Entries shown ▸
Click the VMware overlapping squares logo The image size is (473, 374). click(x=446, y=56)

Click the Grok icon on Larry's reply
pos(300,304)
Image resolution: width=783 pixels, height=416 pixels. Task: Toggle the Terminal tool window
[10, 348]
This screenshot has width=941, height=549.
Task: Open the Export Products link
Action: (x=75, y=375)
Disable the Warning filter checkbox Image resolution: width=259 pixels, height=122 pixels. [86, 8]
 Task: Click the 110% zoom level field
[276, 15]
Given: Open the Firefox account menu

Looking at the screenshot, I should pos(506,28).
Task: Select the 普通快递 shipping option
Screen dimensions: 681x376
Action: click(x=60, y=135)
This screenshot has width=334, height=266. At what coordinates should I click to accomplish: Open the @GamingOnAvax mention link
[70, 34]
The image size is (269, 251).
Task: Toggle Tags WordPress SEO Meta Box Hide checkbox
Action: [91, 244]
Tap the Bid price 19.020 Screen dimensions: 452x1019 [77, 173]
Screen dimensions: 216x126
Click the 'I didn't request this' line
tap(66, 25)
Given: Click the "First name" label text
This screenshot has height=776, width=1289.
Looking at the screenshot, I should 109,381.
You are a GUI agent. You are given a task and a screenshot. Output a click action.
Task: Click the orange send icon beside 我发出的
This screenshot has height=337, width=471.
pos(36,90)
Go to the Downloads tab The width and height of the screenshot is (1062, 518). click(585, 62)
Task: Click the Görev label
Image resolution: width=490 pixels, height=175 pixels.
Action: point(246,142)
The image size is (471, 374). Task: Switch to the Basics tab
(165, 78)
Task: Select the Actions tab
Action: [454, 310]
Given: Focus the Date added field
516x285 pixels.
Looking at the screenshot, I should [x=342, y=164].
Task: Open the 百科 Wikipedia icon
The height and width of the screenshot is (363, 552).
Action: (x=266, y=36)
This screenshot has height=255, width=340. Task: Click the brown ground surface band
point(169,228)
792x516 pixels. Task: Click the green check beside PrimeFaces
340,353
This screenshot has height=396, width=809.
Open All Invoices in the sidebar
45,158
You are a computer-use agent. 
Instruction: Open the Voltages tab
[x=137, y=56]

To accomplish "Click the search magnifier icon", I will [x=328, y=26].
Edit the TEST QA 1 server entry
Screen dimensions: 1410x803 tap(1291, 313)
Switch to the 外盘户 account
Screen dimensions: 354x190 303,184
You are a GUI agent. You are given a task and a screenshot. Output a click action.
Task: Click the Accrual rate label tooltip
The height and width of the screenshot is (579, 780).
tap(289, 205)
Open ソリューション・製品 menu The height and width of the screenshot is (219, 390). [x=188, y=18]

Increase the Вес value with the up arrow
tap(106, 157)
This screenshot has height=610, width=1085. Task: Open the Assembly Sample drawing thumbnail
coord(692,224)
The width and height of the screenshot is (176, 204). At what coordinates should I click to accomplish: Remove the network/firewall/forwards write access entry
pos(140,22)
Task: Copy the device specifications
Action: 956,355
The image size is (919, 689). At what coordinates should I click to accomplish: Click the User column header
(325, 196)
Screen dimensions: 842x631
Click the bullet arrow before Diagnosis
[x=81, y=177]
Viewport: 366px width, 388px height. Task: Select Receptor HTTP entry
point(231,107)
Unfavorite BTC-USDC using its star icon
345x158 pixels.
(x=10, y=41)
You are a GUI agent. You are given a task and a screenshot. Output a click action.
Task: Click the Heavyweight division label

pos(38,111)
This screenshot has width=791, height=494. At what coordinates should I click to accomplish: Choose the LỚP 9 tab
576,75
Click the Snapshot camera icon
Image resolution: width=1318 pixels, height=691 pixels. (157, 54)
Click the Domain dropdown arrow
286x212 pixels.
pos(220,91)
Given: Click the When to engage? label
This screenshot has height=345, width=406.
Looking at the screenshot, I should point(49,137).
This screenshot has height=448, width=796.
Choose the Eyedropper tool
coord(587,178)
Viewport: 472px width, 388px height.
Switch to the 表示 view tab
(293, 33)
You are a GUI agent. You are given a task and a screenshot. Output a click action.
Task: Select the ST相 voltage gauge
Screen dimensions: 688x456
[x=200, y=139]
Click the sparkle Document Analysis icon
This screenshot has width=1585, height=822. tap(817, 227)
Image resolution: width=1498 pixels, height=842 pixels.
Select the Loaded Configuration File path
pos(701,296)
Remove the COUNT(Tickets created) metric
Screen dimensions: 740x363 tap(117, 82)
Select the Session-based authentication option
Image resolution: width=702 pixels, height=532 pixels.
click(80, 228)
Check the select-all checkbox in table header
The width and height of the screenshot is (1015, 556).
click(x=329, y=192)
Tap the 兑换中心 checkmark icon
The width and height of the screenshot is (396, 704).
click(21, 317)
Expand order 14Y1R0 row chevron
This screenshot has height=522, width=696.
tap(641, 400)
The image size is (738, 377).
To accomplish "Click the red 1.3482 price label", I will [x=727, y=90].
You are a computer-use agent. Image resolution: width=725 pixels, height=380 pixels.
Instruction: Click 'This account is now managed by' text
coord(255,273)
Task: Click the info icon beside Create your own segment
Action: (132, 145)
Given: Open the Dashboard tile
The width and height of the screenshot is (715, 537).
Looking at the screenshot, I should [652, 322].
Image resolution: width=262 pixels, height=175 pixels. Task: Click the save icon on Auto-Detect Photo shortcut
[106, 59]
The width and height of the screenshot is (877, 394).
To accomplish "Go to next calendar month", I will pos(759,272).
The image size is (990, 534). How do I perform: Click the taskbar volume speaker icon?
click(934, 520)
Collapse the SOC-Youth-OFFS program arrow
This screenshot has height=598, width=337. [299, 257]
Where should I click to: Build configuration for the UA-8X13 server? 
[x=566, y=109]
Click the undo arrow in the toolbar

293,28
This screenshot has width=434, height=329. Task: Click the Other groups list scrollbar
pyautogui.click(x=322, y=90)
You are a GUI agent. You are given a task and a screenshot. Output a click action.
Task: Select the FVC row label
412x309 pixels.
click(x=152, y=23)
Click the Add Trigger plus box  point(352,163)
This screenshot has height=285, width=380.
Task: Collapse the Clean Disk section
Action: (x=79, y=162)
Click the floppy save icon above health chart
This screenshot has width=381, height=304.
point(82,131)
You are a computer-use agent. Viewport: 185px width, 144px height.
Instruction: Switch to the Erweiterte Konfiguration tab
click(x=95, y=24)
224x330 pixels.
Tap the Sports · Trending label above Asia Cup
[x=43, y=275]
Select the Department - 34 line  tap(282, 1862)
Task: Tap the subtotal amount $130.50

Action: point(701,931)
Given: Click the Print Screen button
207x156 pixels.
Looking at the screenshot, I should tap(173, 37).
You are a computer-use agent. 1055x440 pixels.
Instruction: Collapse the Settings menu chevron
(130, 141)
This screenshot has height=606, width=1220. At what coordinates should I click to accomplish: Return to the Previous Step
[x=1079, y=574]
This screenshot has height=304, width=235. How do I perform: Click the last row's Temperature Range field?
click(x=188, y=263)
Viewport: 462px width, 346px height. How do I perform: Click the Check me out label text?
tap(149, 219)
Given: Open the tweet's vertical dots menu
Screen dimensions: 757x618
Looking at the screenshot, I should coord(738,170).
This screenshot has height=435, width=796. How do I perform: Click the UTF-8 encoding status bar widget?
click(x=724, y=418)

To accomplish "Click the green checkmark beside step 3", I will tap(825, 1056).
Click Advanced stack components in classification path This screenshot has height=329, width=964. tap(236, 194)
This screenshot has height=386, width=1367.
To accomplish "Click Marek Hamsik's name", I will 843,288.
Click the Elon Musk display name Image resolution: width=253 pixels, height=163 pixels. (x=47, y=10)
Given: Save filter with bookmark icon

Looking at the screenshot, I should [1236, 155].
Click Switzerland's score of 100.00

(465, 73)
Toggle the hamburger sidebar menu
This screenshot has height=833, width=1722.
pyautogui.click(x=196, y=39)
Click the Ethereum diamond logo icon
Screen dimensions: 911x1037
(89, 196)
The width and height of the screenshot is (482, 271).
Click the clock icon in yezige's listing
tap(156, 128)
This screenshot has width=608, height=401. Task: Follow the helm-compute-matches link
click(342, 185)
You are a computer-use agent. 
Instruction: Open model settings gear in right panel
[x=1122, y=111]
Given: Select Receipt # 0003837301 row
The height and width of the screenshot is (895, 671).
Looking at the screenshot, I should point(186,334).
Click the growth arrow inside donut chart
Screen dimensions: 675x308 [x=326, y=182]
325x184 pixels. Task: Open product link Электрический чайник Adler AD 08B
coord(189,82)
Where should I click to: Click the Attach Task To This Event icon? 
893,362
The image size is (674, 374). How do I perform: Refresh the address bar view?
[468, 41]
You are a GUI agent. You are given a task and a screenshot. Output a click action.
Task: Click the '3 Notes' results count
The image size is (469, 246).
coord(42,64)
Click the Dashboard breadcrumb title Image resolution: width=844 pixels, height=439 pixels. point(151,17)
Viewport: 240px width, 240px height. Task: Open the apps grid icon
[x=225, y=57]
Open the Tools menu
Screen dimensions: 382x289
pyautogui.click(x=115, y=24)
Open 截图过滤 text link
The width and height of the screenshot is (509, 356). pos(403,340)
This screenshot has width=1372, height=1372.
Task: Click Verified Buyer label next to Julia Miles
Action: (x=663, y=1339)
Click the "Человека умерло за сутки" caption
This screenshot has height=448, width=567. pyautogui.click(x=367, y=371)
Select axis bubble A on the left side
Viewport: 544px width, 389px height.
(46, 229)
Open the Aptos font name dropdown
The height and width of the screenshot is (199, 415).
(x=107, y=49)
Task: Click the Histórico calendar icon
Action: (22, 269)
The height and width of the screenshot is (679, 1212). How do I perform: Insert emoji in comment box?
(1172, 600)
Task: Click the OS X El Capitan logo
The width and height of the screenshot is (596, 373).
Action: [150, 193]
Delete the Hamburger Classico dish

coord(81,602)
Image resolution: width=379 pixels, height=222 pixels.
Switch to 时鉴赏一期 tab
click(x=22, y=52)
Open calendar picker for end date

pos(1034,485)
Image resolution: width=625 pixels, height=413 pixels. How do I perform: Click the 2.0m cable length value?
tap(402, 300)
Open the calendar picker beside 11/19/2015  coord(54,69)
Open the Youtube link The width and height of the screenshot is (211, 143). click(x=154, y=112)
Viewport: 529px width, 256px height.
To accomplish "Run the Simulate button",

Task ▸ Make a copy of each line in the records above that has the word "name".

Finished exercise ▸
Given: Click the "First name" label text
To accomplish "Click Marek Hamsik's name", I will 843,288.
Click the Elon Musk display name Image resolution: width=253 pixels, height=163 pixels. (x=47, y=10)
Open the Aptos font name dropdown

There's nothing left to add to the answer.